By Matthew Willett

Cytos Biotechnology AG raised CHF 50 million (US$32 million) in a second financing round that will be used to expand its product pipeline of protein therapeutics.

The independently managed financing adds Cytos' list of investors U.S.-based Alta Partners; Aventic, a UBS subsidiary; Health Cap, of Sweden; and the Swiss firms Lombard Odier, New Medical Technologies, and Private Equity Direct Finance, a subsidiary of Bank Vontobel.

First-round investors Global Life Science, of Germany; Innoventure, a subsidiary of Credit Suisse; and Novartis AG, of Switzerland, also participated in the second round.

And with the corresponding completion of the company's management team - Lothar Germeroth and Jakob Schlapbach were appointed vice president of business development and chief financial officer, respectively - the Zurich, Switzerland-based company said it's ideally positioned to exploit the post-genomics search for new drugs.

They join Martin Bachman, chief scientific officer, and Wolfgang Renner, CEO and president.

Cytos holds patents, or is in the process of applying for patents, for several innovations, including DELphi technology, a virus-based expression screening and production system; AlphaVaccine, an HIV vaccine in development designed around a highly ordered viral scaffold; protein manufacturing processes utilizing the application of Cyclin E, a regulatory gene to overcome the serum requirements of mammalian cells; and toxic proteins production processes using pCytTS, a system that allows for temperature-inducible expression.

The company said its DELphi technology is the most efficient in vivo genomic technology available for matching genes with their biochemical properties and corresponding protein activity.

DELphi allows reproduction of proteins from a chosen tissue or cell type. Currently, the company uses DELphi to functionally reproduce the approximately 100,000 human proteins, and it makes this pool of molecules available to high-throughput screening. Cytos plans to develop products through mid-stage clinical trials and then license or co-develop them with partners.

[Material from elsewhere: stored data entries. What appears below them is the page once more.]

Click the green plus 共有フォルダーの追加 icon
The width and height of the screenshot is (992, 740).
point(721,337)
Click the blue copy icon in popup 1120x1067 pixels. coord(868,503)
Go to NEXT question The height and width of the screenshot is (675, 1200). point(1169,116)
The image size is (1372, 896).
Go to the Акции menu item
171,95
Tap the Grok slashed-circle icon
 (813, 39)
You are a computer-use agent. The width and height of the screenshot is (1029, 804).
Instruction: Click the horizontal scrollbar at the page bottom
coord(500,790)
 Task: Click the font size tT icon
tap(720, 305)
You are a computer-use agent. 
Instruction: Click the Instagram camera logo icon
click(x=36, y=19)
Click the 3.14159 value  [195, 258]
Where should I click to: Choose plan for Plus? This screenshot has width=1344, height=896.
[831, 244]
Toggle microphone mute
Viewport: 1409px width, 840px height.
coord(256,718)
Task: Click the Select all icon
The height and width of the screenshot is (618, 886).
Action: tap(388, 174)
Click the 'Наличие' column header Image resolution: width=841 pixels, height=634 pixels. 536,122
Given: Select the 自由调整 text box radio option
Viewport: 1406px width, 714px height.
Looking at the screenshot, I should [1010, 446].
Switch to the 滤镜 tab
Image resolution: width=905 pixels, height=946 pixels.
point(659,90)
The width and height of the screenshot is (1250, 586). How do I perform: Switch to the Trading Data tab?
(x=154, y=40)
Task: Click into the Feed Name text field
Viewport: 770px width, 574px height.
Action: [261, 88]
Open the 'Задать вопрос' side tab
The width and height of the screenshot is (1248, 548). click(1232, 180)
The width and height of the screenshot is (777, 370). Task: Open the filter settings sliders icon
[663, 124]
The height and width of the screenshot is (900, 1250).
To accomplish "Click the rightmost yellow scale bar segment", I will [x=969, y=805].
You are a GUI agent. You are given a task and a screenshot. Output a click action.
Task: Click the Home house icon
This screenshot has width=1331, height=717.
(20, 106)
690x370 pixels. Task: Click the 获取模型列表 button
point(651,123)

The company's AlphaVaccine technology was developed as a more effective protection against a wider variety of pathogens. It functions by placing an antigen on a novel non-infectious viral scaffold in vitro, creating a virus-like particle designed to induce strong B-cell and cytotoxic T-cell responses.

Cytos' protein manufacturing processes, including development of bacterial strains and eukaryotic cell lines, works with the company's proprietary pCytTS expression system, to produce proteins in the milligram per liter range.

Cytos' pCytTS system is characterized by undetectable basal level expression at 37 degrees Celsius and gene expression control at between 35 and 29 degrees Celsius. The company plans to use pCytTS system-created products through skin cell insertion, controlling transgene expression through local skin temperature regulation.

The company so far has implemented four therapeutic protein production processes for major pharmaceutical companies using the pCytTS system in conjunction with another proprietary technology, the regulatory gene Cyclin E.

A spin-off of The Institute of Biotechnology at the Swiss Federal Institute of Technology in Zurich, Cytos has operated independently since February 1995.

The company has generated more than CHF 6 million in revenues since its incorporation through protein and vaccine production processes. It received $1.6 million in research and development support from a option agreement with an undisclosed pharmaceutical company.

For its expansion, the company raised CHF 2 million from loans in 1999 and CHF 11 million in equity investments.